Excellent | Fair | Poor | |
---|---|---|---|
Barren | \(\phantom{0}16\) | \(\phantom{0}21\) | \(\phantom{0}38\) |
Pregnant | \(\phantom{0}14\) | \(\phantom{0}53\) | \(\phantom{0}62\) |
Lactating | \(\phantom{0}\phantom{0}4\) | \(\phantom{0}29\) | \(\phantom{0}78\) |
Odds | Odds ratio | Percentage | \(n\) | |
---|---|---|---|---|
Barren | \(0.271\) | \(7.254\) | \(21.333\) | \(75.000\) |
Pregnant | \(0.122\) | \(3.257\) | \(10.853\) | \(129.000\) |
Lactating | \(0.037\) | \(3.604\) | \(111.000\) |
The hypotheses are usually worded in terms of associations (or relationships):
- \(H_0\): No association exists between reproductive status and overall health.
- \(H_1\): An association exists between reproductive status and overall health.
From the software output (Fig. 31.7, right panel), \(\chi^2 = 23.585\). Notice that a comparison of proportions is not possible for tables larger than \(2\times 2\). Software reports \(P < 0.001\), which suggests very strong evidence in the sample that an association exists between reproductive status and overall health.
The conclusion could be written as
The sample provides very strong evidence (\(\chi^2 = 23.585\); \(3\times 3\) table) of an association between reproductive status and overall health of female burros (\(n = 315\)).
Adding sample summary information to this conclusion is cumbersome.

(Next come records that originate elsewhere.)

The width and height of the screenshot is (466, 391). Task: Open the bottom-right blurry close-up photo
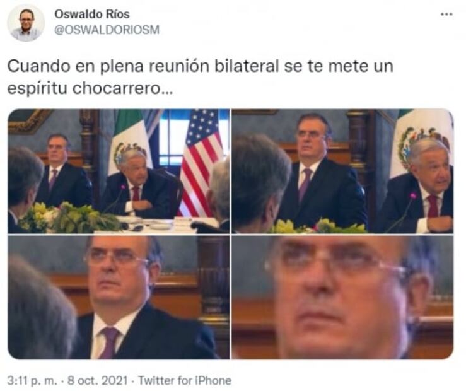coord(342,297)
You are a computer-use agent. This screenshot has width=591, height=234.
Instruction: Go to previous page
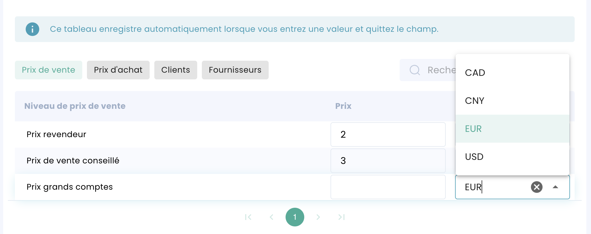272,217
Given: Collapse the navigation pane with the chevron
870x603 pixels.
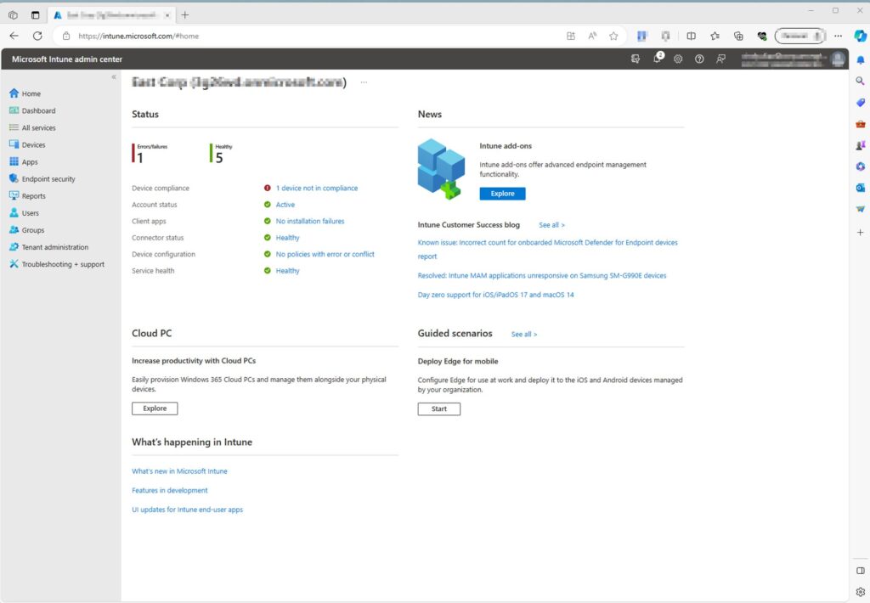Looking at the screenshot, I should point(113,76).
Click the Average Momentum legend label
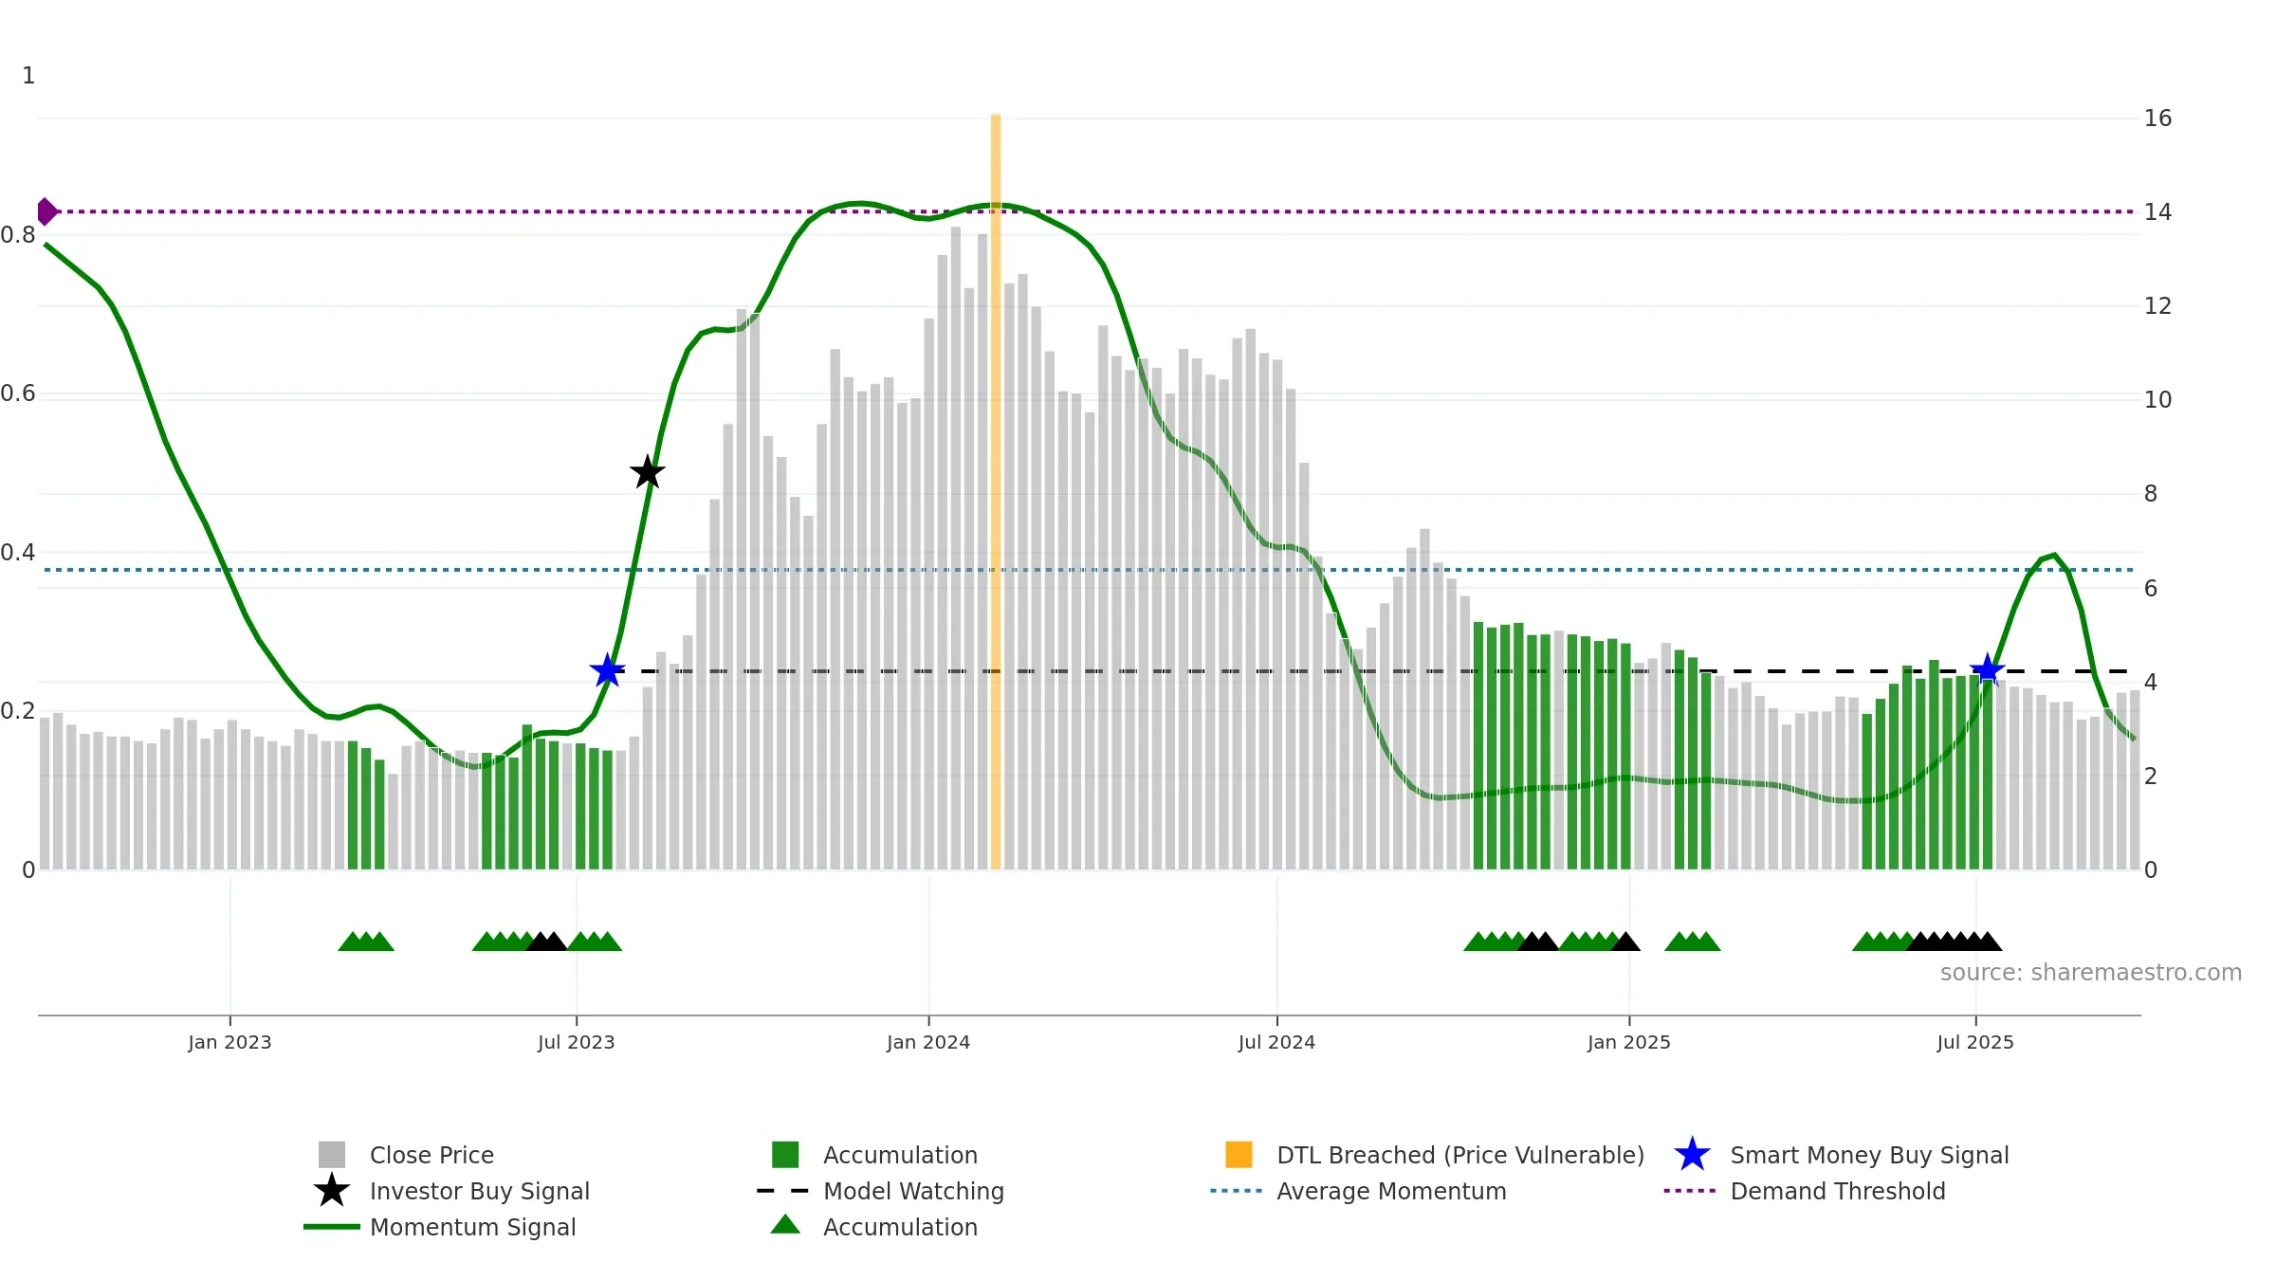2276x1280 pixels. pos(1391,1191)
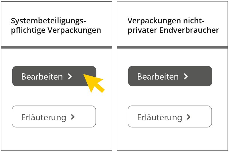This screenshot has height=152, width=229.
Task: Click the word "Bearbeiten" in the left card
Action: point(42,76)
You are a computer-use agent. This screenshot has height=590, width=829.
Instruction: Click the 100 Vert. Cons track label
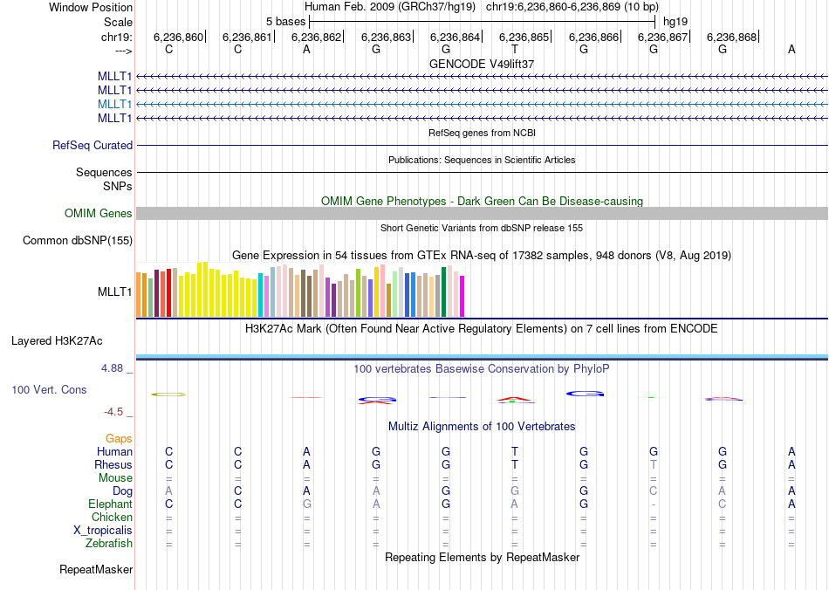49,389
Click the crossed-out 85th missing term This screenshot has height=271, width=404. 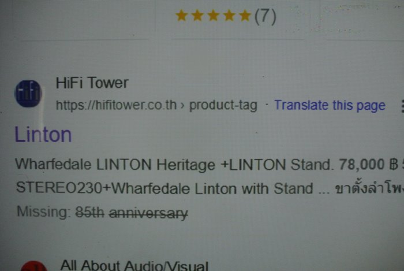(90, 213)
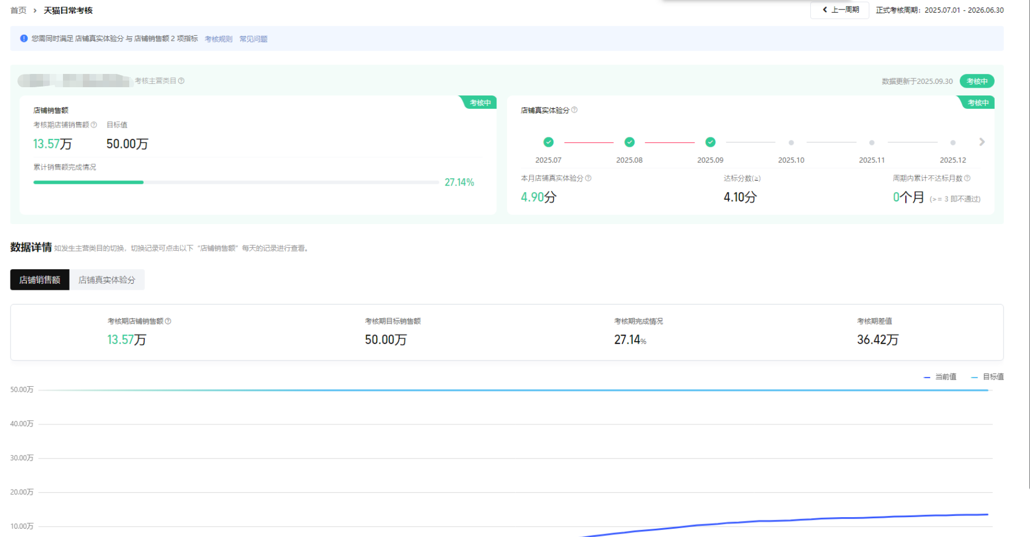Viewport: 1030px width, 537px height.
Task: Switch to 店铺真实体验分 tab
Action: [107, 280]
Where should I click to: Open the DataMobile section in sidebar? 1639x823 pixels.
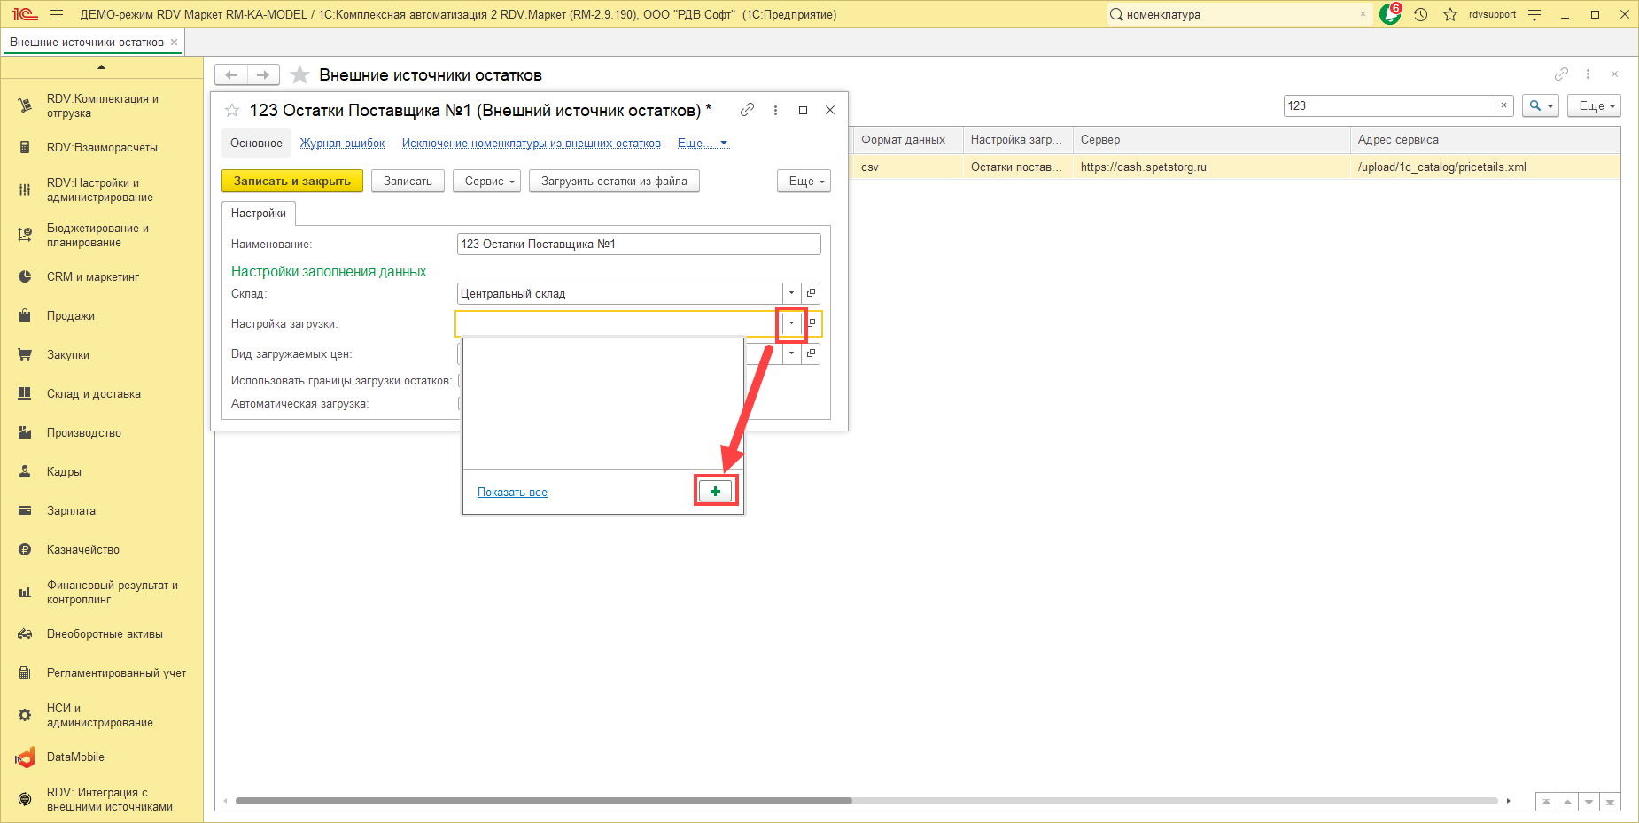pos(75,757)
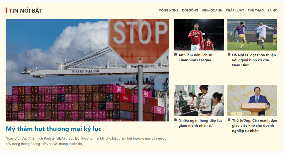Open article Anh làm nên lịch sử Champions League
284x154 pixels.
tap(196, 57)
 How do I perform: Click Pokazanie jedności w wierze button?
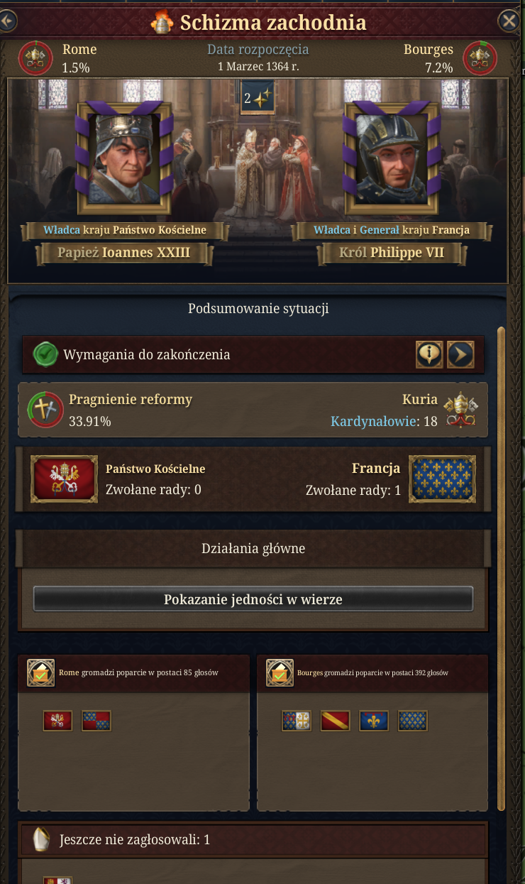tap(253, 599)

Instead, readers can be pointed to the numerical summary (Table 31.9). Furthermore, CIs are not reported.
While we know there is an association between the variables, we can only speculate on the nature of the association (i.e., for which group(s) the population proportions are different). Doing so requires methods beyond this book.
The smallest expected value is \(75\times 34/315 = 8.1\), which exceeds \(5\), so the results are statistically valid.
31.11 Chapter summary
To compare a two-level qualitative variable between two groups, a confidence interval can be formed for the difference between two proportions, or for an odds ratio.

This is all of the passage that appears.